Hacker News new | ask | show | jobs
by lowglow 3118 days ago
Good move for Yelp. Probably bad news for data privacy advocates.

They could track you from venue to venue, without your even connecting to the wifi. They could see how busy a restaurant is at any time based on number of smart devices with wifi, they could infer demographic data based on device id, etc. etc.

They could probably correlate this with other data sources to 100% identify who you are and target you.

It's good for business owners if they surface this insight to their audience. It's bad for business owners because previously Yelp has been notoriously a bad actor in the space and can't be trusted.

It's good for business owners that want a great interface and offer wifi that might also better the experience for their customers.

2 comments

Also looks like you have to sign in with a social network? Double nope. Also looks like its an app instead of the normal connect screen, but since it's a mockup I'll give that a pass.

Thinking about it - not really all that different than the google wifi at Starbucks. Google definitely is mining some data there... how long you're connected, locations visited...
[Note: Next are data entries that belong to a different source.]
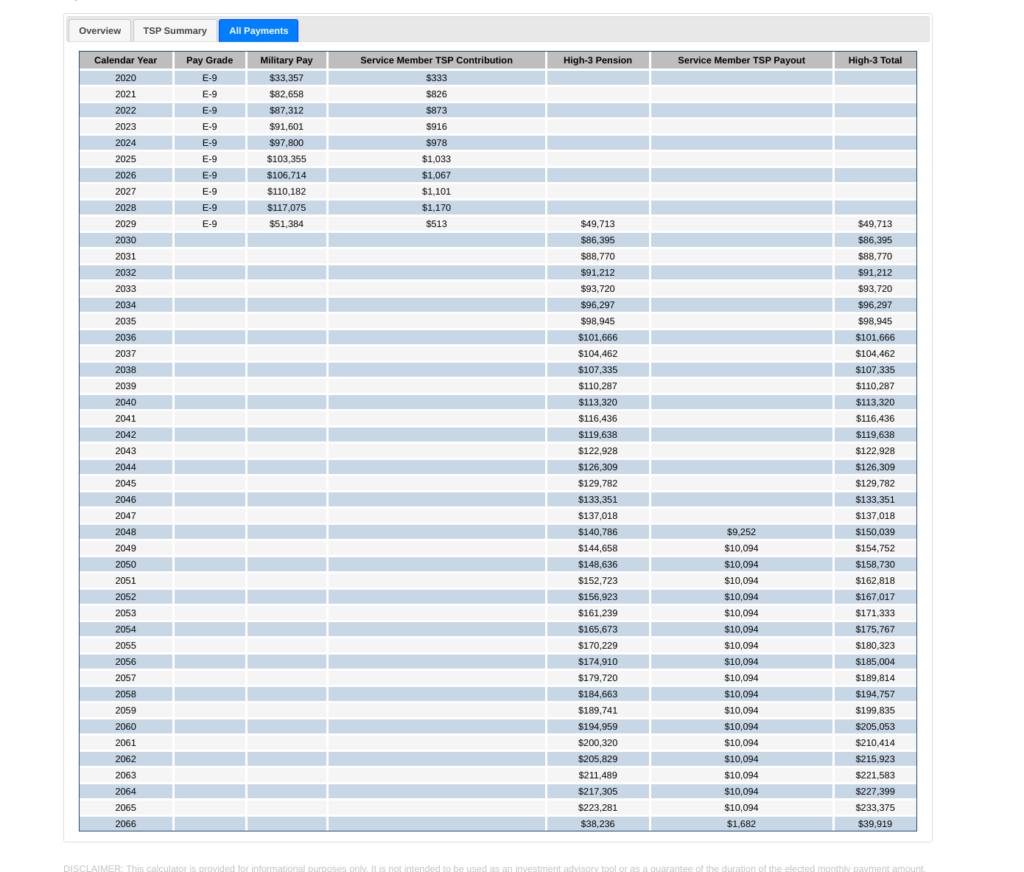
Task: Click the Service Member TSP Contribution header
Action: 436,60

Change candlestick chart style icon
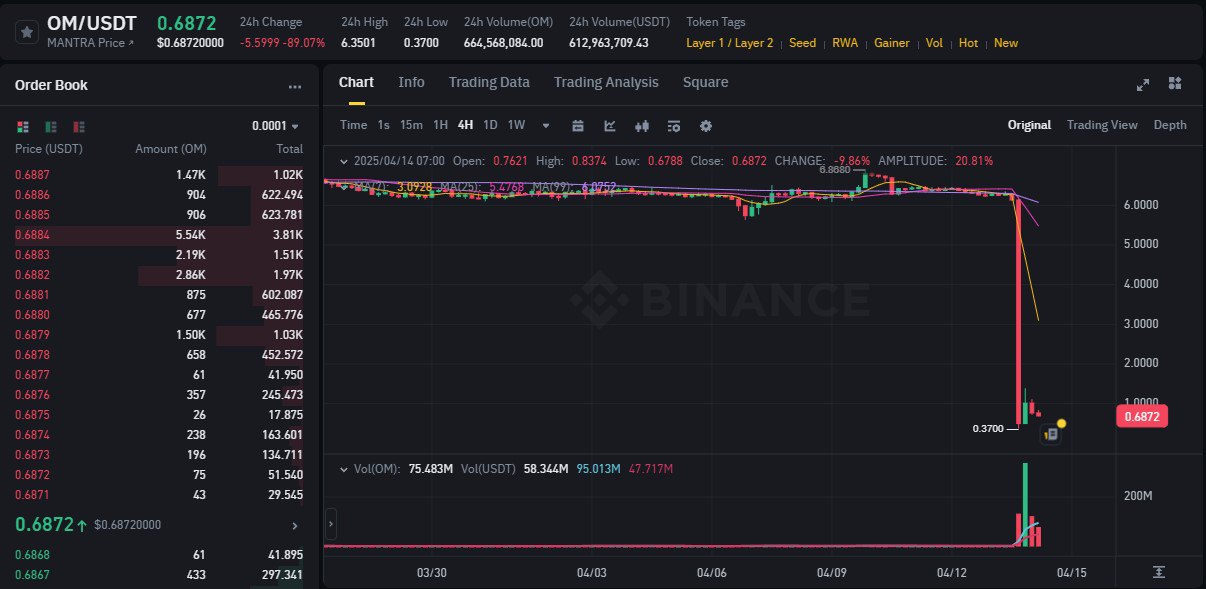tap(642, 126)
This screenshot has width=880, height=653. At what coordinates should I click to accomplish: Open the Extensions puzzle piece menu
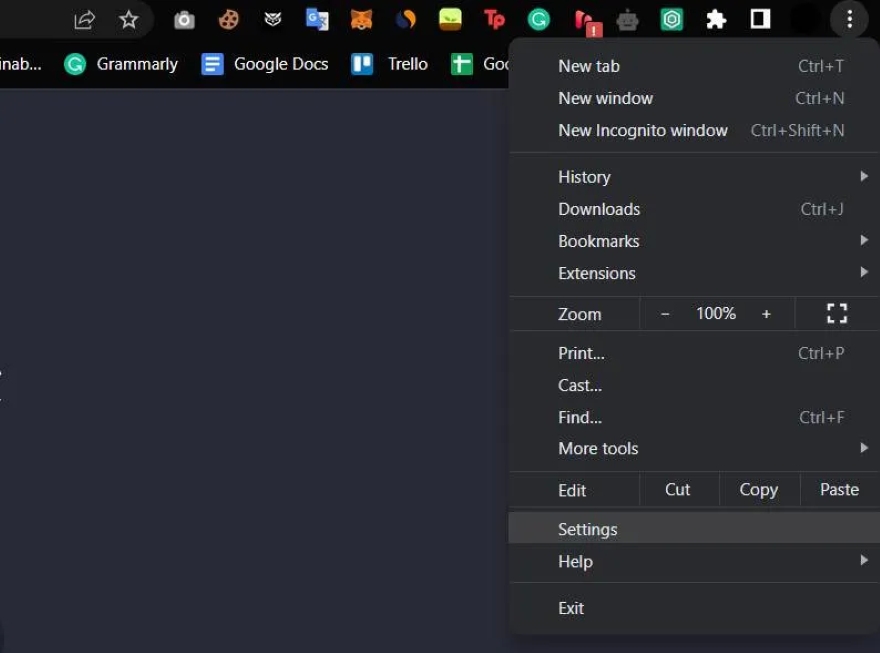tap(716, 19)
What's the full extent of the Google Wifi surveillance at Starbucks? Browser fingerprinting? Some MITM technique? It seems to bounce you through appspot.com, i.e. GAE, but I can't figure out the tracking mechanism there.
Just a thought: custom software on the ap/router that logs your mac address and anything else useful for fingerprinting that they might not get through a browser.
you can use email, so there's nothing preventing you from using fuck@you.lol
except if they actually verify the email doesn't bounce and you don't have a cell-data device, then you need the wifi in order to get your 10minutemail address…
A year ago, I was at Montreal Trudeau Airport waiting for my flight. I tried to connect to the Wifi, it asked for an email address and as usual I entered something in the like of dksqjd@skqdhqsd.com Problem is you first get 10 minutes of wifi to go check your email. Once the email is confirmed, you get unlimited wifi.
support@theirdomain.com is always a good bet.
I generally use webmaster@their-domain.com or alternatively root@localhost.
Some operating systems use a "fake" MAC address when not associated and scanning for networks. In theory, this would prevent tracking when a user is not connected to the SSID.